Material shown:

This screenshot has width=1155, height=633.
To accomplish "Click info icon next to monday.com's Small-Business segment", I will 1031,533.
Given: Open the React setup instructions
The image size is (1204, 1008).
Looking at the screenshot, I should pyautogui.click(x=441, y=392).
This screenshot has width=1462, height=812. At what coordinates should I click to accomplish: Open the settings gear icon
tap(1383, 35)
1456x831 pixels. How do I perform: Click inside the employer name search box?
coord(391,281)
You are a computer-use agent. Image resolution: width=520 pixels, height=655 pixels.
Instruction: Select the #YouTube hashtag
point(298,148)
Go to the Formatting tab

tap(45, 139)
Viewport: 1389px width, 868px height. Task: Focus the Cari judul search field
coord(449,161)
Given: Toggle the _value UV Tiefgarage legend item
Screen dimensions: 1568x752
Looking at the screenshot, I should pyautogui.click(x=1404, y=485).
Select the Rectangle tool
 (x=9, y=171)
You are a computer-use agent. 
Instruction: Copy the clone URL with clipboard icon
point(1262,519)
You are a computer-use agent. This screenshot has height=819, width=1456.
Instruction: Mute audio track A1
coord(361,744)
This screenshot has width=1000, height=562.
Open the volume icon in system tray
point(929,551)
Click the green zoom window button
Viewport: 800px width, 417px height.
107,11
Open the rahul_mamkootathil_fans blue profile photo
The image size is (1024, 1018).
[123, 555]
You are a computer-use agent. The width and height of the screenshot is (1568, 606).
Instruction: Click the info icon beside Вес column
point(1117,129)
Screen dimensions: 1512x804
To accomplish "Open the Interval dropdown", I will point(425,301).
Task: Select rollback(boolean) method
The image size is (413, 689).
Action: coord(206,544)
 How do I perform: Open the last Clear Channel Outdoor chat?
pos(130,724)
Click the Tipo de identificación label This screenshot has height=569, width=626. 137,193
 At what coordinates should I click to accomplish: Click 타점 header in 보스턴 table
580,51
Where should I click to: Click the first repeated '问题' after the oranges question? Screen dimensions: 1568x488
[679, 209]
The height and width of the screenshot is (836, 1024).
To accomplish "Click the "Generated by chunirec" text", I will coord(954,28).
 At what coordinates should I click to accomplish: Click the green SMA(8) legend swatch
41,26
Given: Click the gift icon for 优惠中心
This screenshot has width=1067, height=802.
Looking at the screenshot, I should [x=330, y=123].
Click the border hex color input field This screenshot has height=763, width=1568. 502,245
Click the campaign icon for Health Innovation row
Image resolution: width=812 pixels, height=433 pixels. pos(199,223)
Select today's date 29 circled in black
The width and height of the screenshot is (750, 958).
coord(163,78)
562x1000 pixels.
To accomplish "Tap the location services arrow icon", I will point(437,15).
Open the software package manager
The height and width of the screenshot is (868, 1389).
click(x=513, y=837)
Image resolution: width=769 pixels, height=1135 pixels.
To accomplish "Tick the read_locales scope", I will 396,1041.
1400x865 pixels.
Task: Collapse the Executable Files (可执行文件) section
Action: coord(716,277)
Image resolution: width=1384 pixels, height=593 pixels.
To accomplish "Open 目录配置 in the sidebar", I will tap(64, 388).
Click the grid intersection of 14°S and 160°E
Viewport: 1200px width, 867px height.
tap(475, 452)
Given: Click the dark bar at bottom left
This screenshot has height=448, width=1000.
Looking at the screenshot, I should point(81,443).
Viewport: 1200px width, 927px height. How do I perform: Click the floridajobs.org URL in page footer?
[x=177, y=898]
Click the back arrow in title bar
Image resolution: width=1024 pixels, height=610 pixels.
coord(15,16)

Task objective: Output the records, starting at the beginning and ending at the line that contains "point(1117,129)", as a Markdown table with the columns Row and Line. Give each line its own numbered row and leave out blank lines.

Answer to the problem:
| Row | Line |
|---|---|
| 1 | This screenshot has width=1155, height=633. |
| 2 | To accomplish "Click info icon next to monday.com's Small-Business segment", I will 1031,533. |
| 3 | Given: Open the React setup instructions |
| 4 | The image size is (1204, 1008). |
| 5 | Looking at the screenshot, I should pyautogui.click(x=441, y=392). |
| 6 | This screenshot has width=1462, height=812. At what coordinates should I click to accomplish: Open the settings gear icon |
| 7 | tap(1383, 35) |
| 8 | 1456x831 pixels. How do I perform: Click inside the employer name search box? |
| 9 | coord(391,281) |
| 10 | You are a computer-use agent. Image resolution: width=520 pixels, height=655 pixels. |
| 11 | Instruction: Select the #YouTube hashtag |
| 12 | point(298,148) |
| 13 | Go to the Formatting tab |
| 14 | tap(45, 139) |
| 15 | Viewport: 1389px width, 868px height. Task: Focus the Cari judul search field |
| 16 | coord(449,161) |
| 17 | Given: Toggle the _value UV Tiefgarage legend item |
| 18 | Screen dimensions: 1568x752 |
| 19 | Looking at the screenshot, I should pyautogui.click(x=1404, y=485). |
| 20 | Select the Rectangle tool |
| 21 |  (x=9, y=171) |
| 22 | You are a computer-use agent.  |
| 23 | Instruction: Copy the clone URL with clipboard icon |
| 24 | point(1262,519) |
| 25 | You are a computer-use agent. This screenshot has height=819, width=1456. |
| 26 | Instruction: Mute audio track A1 |
| 27 | coord(361,744) |
| 28 | This screenshot has width=1000, height=562. |
| 29 | Open the volume icon in system tray |
| 30 | point(929,551) |
| 31 | Click the green zoom window button |
| 32 | Viewport: 800px width, 417px height. |
| 33 | 107,11 |
| 34 | Open the rahul_mamkootathil_fans blue profile photo |
| 35 | The image size is (1024, 1018). |
| 36 | [123, 555] |
| 37 | You are a computer-use agent. The width and height of the screenshot is (1568, 606). |
| 38 | Instruction: Click the info icon beside Вес column |
| 39 | point(1117,129) |